- _Your assignment_:
Read the records that follow and state how many lines hold "agent", adding nothing else.
[Exercise input — start]
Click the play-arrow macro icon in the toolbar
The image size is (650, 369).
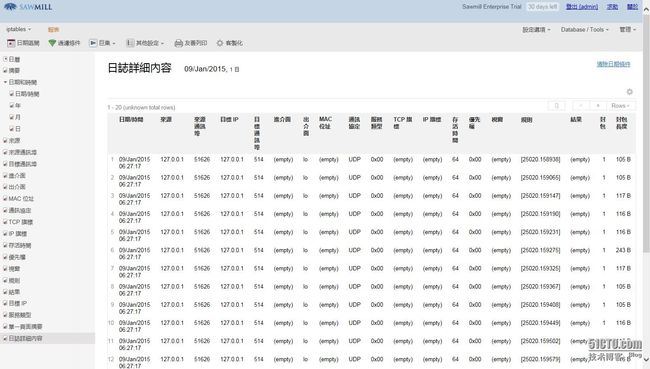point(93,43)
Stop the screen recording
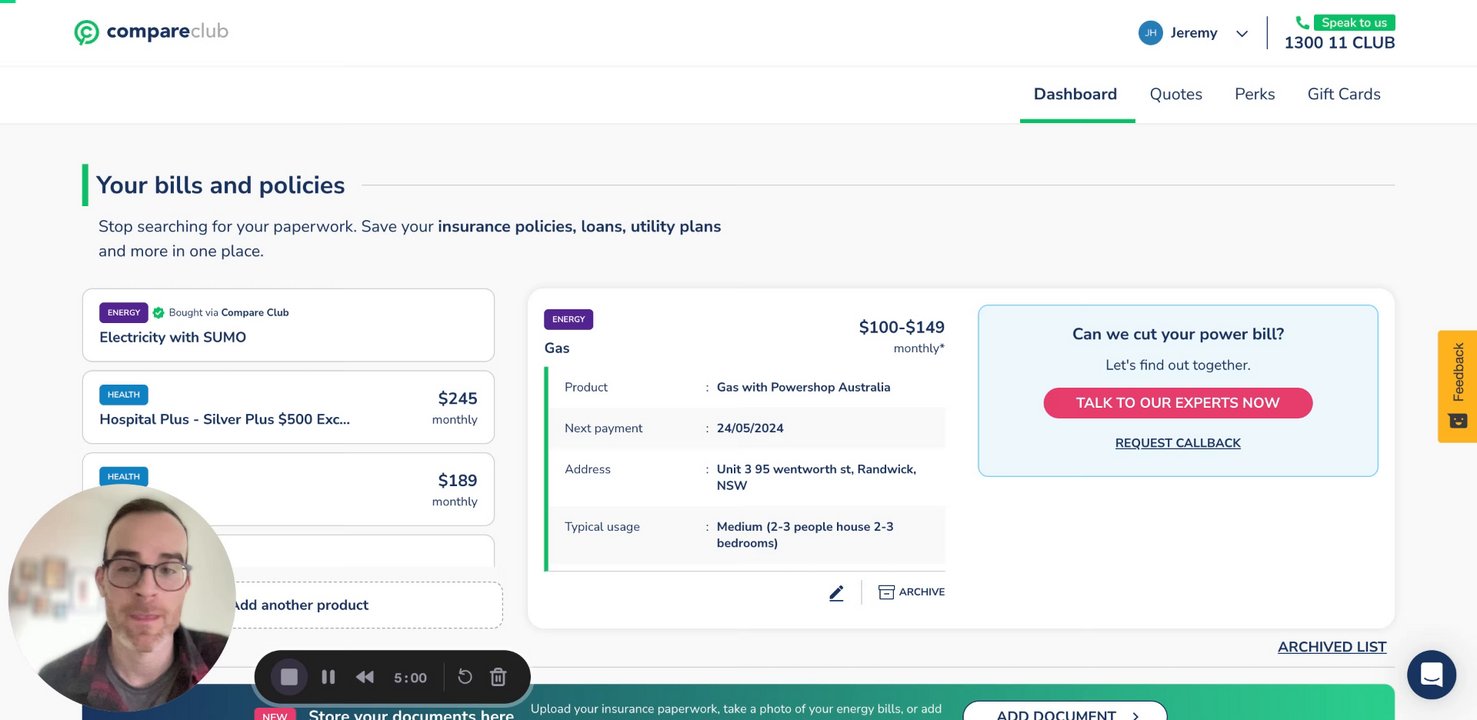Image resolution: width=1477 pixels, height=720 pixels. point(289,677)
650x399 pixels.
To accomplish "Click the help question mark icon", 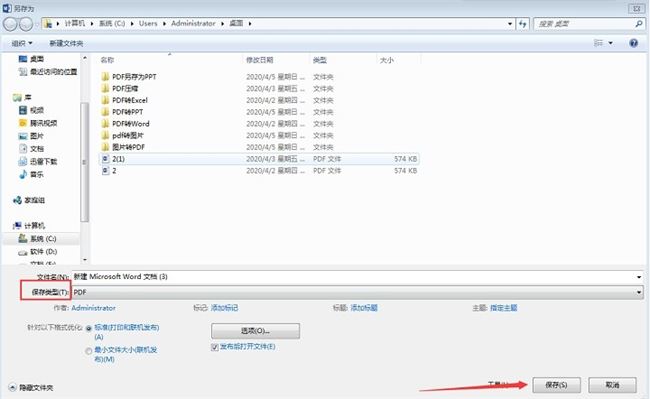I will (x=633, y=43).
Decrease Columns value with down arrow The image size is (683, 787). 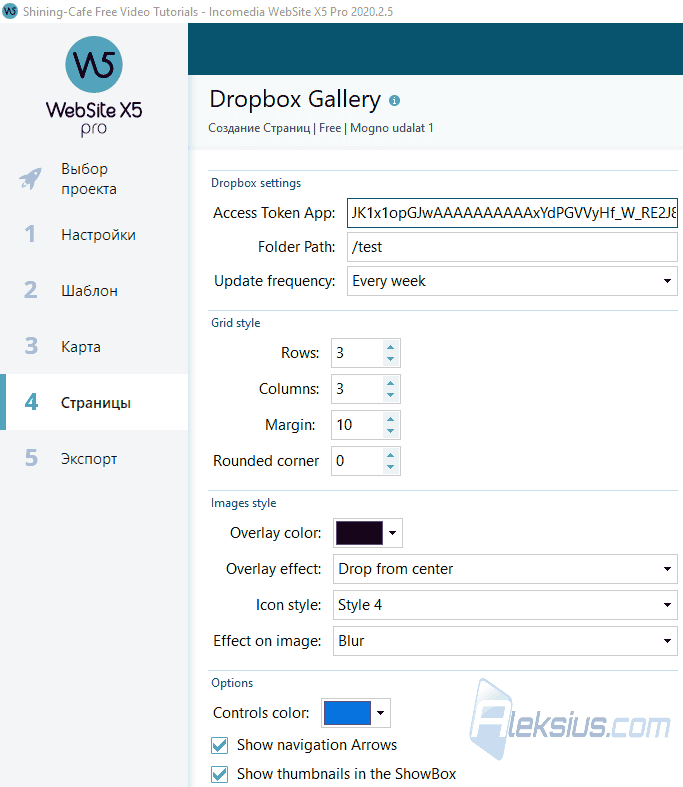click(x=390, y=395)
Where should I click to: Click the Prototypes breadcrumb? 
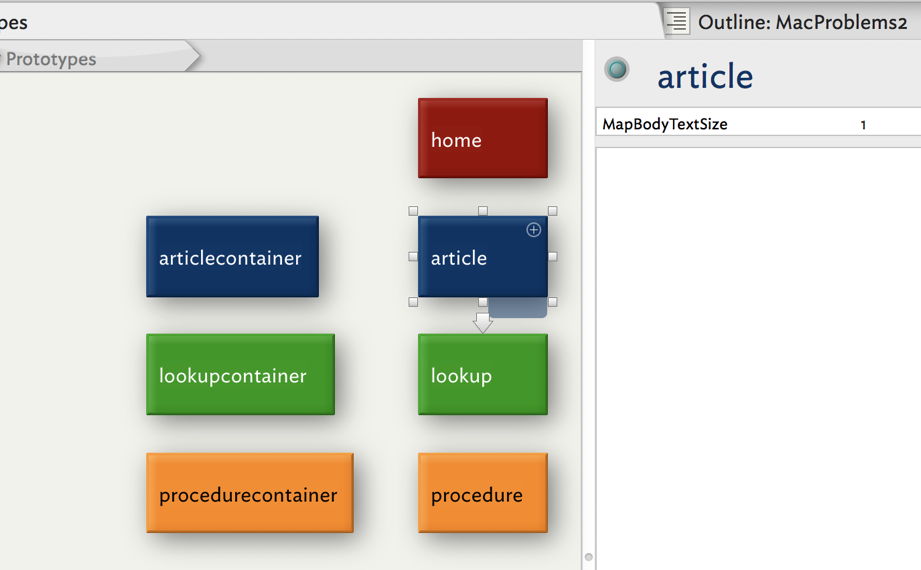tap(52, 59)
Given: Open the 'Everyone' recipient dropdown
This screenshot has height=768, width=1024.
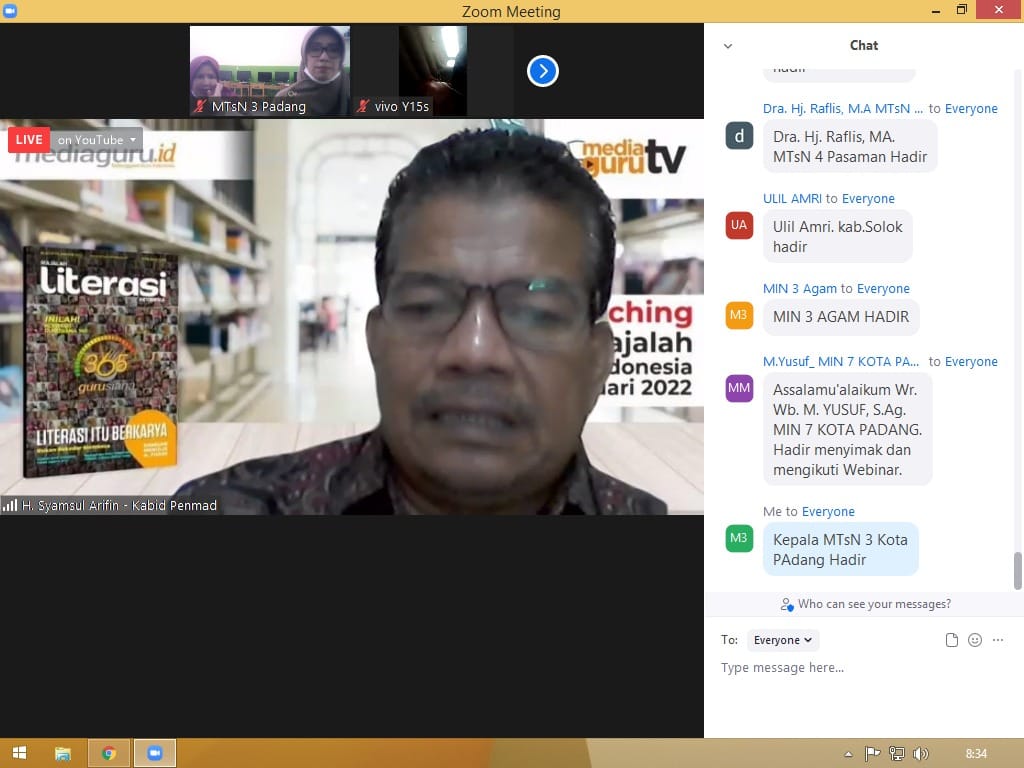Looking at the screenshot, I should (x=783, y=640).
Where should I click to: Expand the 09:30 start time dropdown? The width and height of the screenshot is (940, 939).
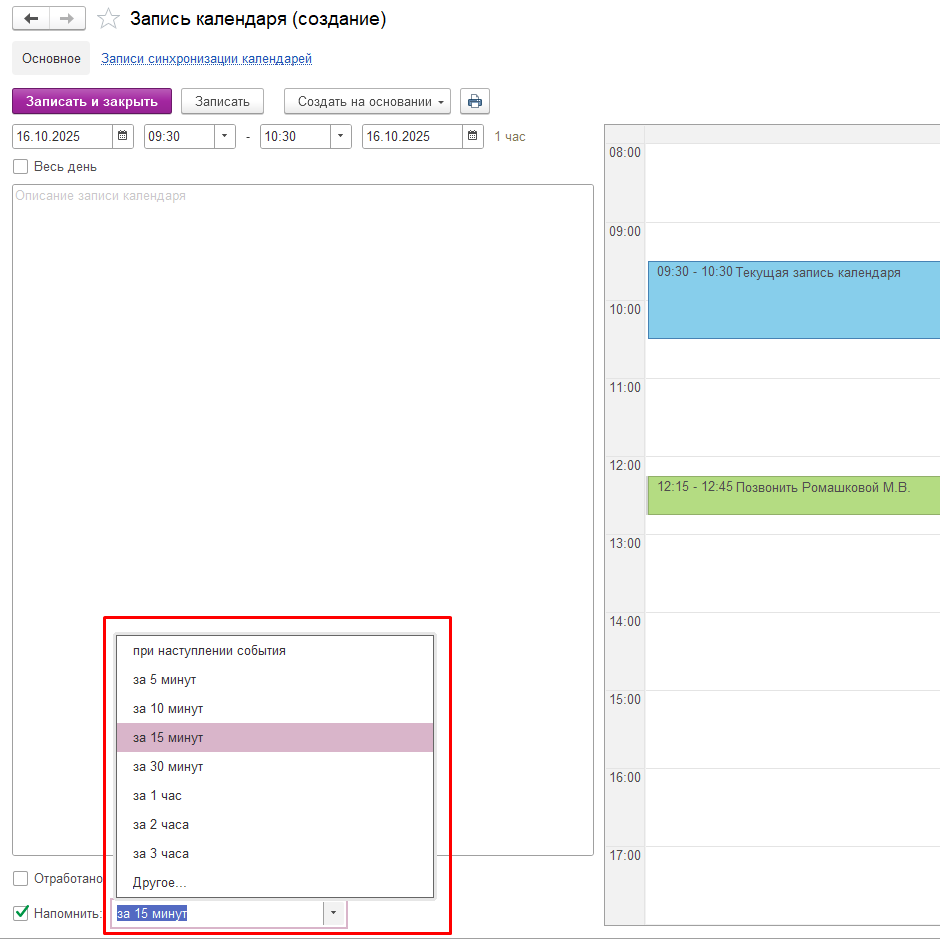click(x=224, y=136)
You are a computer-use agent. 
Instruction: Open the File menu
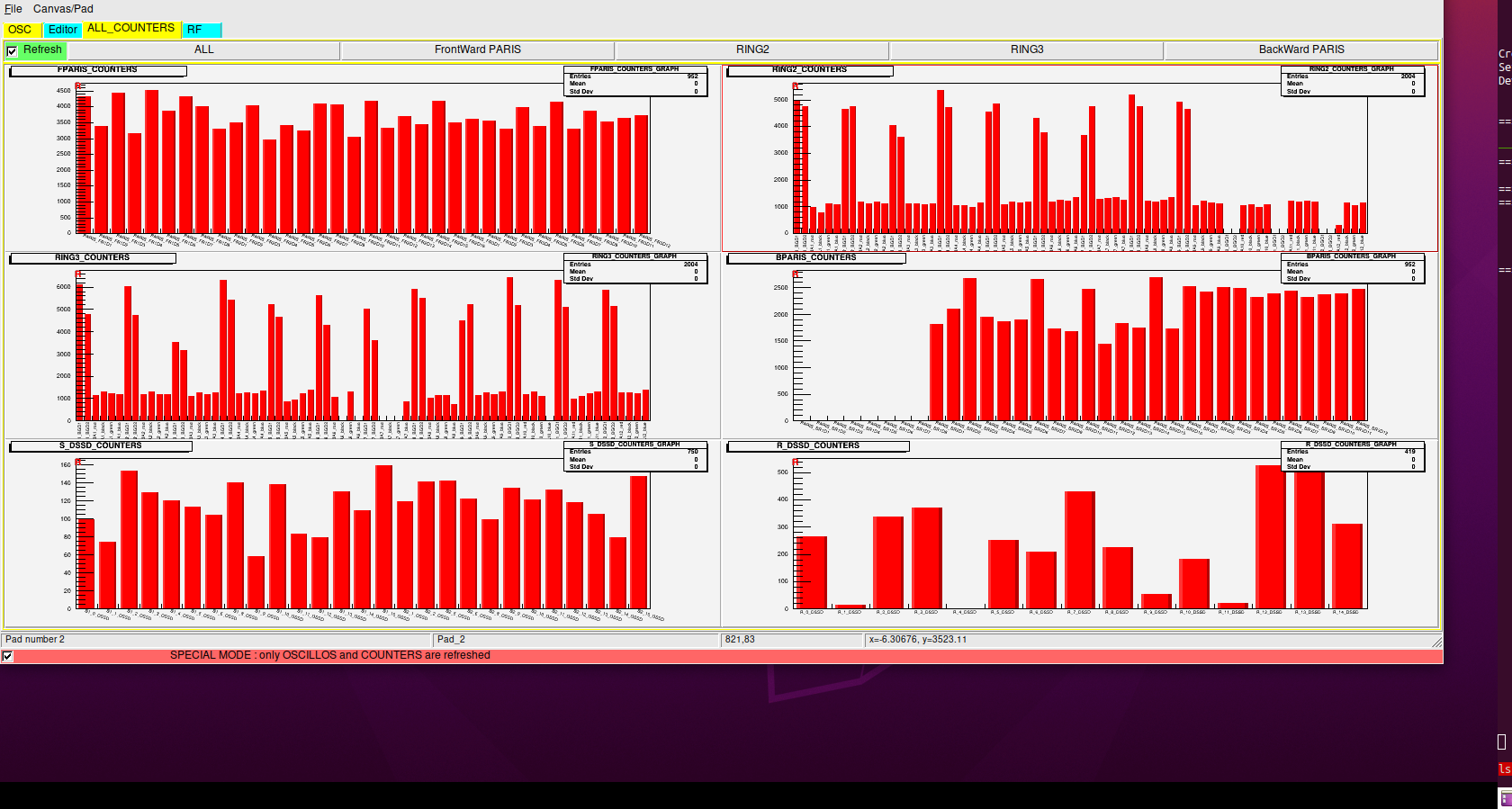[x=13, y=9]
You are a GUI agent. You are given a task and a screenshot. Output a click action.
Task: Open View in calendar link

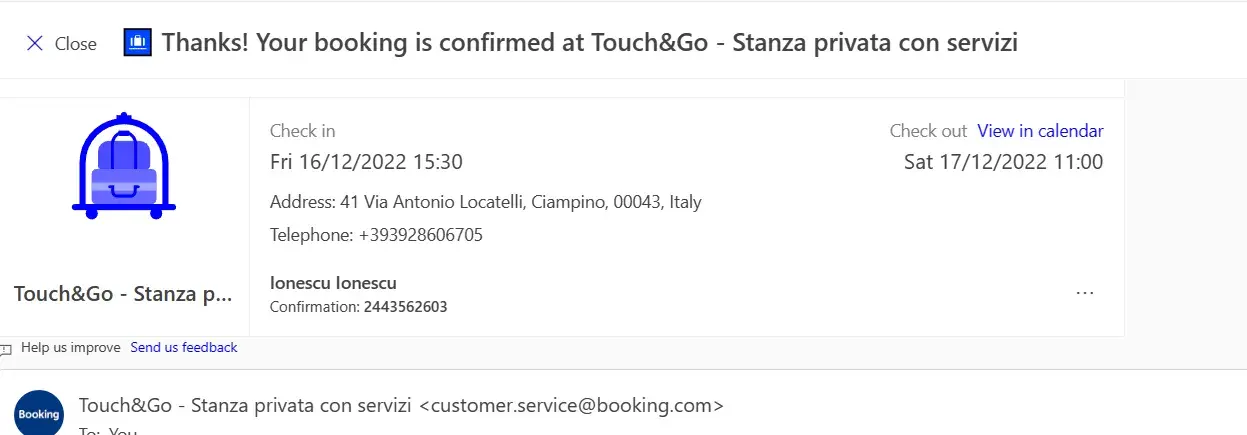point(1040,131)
[Exercise input — finish]
- _Solution for this problem_:
2